The United Nations and its Food and Agriculture Organisation have appealed to governments to boost support to the world’s small-scale family farmers in order to win the fight against hunger.
“Governments can empower family farmers, especially women and youth, by creating policies conducive to equitable and sustainable rural development,” UN secretary-general Ban Ki-moon said.
“This includes better infrastructure to reduce the amount of food lost after harvest when small-scale producers are unable to store, process and transport their goods.”
Ban also also encouraged public and private lenders to provide vital financial services such as credit and insurance, though warned that small-scale family farmers are particularly vulnerable to climate change events such as extreme weather, droughts and floods.

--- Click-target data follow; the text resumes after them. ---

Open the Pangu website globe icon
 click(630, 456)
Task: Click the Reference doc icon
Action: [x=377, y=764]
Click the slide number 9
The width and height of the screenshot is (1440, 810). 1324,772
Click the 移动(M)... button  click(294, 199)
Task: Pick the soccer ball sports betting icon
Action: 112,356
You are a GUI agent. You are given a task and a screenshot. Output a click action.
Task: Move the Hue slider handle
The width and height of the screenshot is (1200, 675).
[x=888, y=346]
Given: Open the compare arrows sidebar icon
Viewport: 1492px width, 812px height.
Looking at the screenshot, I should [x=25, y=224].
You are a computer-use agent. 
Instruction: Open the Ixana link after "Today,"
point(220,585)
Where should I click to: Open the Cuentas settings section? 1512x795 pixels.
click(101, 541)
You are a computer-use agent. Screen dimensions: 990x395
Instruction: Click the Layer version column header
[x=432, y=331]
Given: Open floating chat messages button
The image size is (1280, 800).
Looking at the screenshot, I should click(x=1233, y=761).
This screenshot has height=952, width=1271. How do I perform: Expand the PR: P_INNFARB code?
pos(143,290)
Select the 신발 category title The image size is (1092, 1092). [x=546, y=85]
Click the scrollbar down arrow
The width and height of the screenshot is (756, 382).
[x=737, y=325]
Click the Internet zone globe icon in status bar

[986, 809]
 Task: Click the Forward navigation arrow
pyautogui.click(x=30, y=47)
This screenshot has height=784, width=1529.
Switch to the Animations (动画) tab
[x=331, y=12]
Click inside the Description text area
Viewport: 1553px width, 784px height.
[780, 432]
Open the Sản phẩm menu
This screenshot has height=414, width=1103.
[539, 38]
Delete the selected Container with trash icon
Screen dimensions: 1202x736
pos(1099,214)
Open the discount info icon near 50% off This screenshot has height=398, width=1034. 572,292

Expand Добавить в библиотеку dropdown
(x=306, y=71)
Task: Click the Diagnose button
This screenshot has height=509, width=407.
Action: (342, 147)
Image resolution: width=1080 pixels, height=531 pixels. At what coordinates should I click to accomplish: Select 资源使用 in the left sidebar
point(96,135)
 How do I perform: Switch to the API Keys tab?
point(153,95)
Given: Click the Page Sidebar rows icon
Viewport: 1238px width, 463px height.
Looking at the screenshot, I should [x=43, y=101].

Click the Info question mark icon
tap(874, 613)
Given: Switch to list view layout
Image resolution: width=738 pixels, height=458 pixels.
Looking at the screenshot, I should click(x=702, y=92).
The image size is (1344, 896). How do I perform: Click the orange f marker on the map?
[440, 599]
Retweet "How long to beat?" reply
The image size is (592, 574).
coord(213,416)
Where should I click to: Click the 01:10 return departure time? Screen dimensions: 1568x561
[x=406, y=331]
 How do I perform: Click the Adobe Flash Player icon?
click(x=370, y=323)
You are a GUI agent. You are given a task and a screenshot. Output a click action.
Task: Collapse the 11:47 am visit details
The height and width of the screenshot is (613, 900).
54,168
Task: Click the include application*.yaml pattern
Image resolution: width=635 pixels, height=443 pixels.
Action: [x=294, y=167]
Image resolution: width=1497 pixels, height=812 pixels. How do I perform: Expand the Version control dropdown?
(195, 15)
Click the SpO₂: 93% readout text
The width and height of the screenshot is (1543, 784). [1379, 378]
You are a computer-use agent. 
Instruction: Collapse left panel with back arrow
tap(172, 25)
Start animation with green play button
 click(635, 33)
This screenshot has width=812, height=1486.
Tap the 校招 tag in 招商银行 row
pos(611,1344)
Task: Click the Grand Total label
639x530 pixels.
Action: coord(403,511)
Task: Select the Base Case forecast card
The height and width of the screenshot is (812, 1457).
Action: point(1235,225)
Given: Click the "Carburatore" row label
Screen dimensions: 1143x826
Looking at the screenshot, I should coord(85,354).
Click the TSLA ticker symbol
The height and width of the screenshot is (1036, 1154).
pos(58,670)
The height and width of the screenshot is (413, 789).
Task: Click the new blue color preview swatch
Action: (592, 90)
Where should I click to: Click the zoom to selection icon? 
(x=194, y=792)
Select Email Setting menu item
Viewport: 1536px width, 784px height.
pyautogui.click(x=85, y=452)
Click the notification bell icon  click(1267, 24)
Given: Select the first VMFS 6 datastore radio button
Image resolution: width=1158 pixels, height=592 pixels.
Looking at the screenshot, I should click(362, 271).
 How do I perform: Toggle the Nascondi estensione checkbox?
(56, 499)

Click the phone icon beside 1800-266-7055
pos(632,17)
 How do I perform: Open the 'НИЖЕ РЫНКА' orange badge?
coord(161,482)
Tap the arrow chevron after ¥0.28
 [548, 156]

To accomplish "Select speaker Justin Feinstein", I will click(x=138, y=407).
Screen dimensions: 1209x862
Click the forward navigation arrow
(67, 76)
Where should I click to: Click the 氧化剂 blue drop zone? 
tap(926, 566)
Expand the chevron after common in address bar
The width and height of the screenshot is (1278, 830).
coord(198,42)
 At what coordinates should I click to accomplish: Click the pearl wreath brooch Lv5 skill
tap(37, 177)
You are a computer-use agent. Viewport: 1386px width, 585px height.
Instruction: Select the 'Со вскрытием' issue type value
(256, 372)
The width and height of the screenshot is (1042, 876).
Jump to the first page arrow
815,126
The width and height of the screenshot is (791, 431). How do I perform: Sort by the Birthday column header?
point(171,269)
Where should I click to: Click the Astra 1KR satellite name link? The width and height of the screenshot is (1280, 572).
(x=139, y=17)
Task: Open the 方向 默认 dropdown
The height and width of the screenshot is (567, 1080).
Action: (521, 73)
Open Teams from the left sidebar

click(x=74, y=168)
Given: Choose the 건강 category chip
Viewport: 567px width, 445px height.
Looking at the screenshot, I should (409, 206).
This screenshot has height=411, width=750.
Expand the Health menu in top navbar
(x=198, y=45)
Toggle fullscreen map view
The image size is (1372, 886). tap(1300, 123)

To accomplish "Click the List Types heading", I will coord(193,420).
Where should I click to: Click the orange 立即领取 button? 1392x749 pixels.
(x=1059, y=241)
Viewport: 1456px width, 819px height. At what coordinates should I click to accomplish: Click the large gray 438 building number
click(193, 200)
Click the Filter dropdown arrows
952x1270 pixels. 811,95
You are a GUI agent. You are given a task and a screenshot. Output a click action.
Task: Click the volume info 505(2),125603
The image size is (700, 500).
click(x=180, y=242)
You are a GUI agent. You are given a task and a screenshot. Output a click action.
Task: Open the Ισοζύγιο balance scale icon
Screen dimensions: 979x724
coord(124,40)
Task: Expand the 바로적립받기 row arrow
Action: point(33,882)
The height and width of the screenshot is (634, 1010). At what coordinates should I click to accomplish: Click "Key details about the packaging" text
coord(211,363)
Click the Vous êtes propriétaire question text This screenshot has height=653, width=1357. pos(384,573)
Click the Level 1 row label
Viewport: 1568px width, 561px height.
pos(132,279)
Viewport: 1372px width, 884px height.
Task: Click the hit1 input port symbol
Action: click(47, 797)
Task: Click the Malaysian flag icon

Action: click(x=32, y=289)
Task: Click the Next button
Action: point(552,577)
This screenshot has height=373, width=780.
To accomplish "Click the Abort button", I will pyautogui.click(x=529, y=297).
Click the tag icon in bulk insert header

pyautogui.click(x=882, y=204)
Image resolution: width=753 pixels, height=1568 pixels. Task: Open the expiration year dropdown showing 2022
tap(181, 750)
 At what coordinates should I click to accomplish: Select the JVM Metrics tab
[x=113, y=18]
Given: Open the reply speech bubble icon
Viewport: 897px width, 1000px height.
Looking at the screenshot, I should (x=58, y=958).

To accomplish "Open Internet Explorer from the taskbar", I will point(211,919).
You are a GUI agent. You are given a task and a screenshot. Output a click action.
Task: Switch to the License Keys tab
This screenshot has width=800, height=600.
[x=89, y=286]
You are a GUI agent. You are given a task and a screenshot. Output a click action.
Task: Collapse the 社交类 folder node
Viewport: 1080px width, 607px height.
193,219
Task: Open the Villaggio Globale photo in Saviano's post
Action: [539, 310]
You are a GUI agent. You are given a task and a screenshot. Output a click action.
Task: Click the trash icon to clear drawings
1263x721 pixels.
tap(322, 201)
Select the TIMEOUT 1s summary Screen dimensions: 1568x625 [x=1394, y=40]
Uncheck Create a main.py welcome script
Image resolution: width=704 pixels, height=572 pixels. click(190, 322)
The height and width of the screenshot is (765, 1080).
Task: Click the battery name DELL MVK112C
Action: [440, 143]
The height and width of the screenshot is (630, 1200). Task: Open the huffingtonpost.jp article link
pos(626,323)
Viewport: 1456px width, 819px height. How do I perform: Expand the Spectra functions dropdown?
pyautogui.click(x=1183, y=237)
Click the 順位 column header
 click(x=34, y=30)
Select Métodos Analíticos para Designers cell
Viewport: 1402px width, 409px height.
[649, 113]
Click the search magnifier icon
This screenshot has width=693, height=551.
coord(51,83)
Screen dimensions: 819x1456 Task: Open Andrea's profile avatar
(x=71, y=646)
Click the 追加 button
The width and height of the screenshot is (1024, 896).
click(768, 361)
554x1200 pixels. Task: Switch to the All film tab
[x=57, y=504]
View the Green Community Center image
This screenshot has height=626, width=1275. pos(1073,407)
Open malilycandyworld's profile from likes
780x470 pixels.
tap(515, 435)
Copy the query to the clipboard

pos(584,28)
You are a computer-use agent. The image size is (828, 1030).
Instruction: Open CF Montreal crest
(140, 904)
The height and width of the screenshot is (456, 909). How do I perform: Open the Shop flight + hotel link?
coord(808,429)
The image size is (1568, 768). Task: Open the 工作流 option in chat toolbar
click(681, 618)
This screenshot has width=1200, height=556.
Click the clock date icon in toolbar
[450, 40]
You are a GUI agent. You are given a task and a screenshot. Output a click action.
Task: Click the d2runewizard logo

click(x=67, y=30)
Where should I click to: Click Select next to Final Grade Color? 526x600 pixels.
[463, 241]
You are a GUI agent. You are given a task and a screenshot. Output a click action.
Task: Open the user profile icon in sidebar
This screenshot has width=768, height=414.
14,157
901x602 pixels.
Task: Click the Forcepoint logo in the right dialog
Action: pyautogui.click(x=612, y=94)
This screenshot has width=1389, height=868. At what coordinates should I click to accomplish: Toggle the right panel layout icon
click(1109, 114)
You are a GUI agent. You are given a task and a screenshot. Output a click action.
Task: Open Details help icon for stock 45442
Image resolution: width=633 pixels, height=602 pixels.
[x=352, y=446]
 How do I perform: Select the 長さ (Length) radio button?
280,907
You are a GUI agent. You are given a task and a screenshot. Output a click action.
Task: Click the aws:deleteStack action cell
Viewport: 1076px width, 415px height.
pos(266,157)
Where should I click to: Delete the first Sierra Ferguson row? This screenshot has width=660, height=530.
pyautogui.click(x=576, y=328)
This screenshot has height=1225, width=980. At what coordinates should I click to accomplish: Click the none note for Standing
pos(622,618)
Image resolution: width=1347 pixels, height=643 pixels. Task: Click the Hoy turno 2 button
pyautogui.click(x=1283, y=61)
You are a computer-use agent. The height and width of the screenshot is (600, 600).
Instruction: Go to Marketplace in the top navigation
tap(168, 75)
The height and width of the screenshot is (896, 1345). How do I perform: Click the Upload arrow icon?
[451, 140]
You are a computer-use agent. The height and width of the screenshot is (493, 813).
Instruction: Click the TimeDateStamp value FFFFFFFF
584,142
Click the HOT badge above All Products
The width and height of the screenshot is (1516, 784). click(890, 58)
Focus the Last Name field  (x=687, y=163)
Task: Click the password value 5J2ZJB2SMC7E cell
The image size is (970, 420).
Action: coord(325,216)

Pro-family farming policies
José Graziano da Silva, director-general of the FAO, echoed Ban in urging governments to adopt explicitly pro-family farming policies.
He underlined that family farmers, fishermen, forest-dependent people, pastoralists and traditional and indigenous communities are key for food security in most countries but at the same time are among the world’s most vulnerable populations.
A recent study of 93 countries has shown that family farms account for over 90% of all farm holdings, he said, adding that family farmers also manage most of the world’s farm land.
“Apart from producing a high proportion of the food we eat, family farmers are by far the biggest source of employment in the world,” Graziano da Silva stressed, adding that they are also the guardians of the world’s agro-biodiversity and natural resources.
Land grab threats
Graziano da Silva also underlined the importance of protecting family farmers from rising threats to their traditional access to land posed by insecurity and land grabbing.
The Committee on World Food Security’s approved voluntary guidelines on the responsible governance of tenure as well as its Principles on Responsible Agricultural Investments currently being negotiated are of great importance to keep these threats in check, he said.
“Large private sector investments in agriculture exist and will continue, whether we like it or not,” he explained. “So it is paramount that there is a common understanding on how to invest in ways that are sustainable and protect the rights of family farmers and poor communities.”
Secretary-general of the Asian farmers association Esther Penunia, president of the southern area of the artisanal section of the National Federation of Fisheries of Mauritania Mohammed Ould Saleck, and president of the European Farmers Association Gerd Sonnleitner have formally been appointed as FAO special ambassadors on family farming.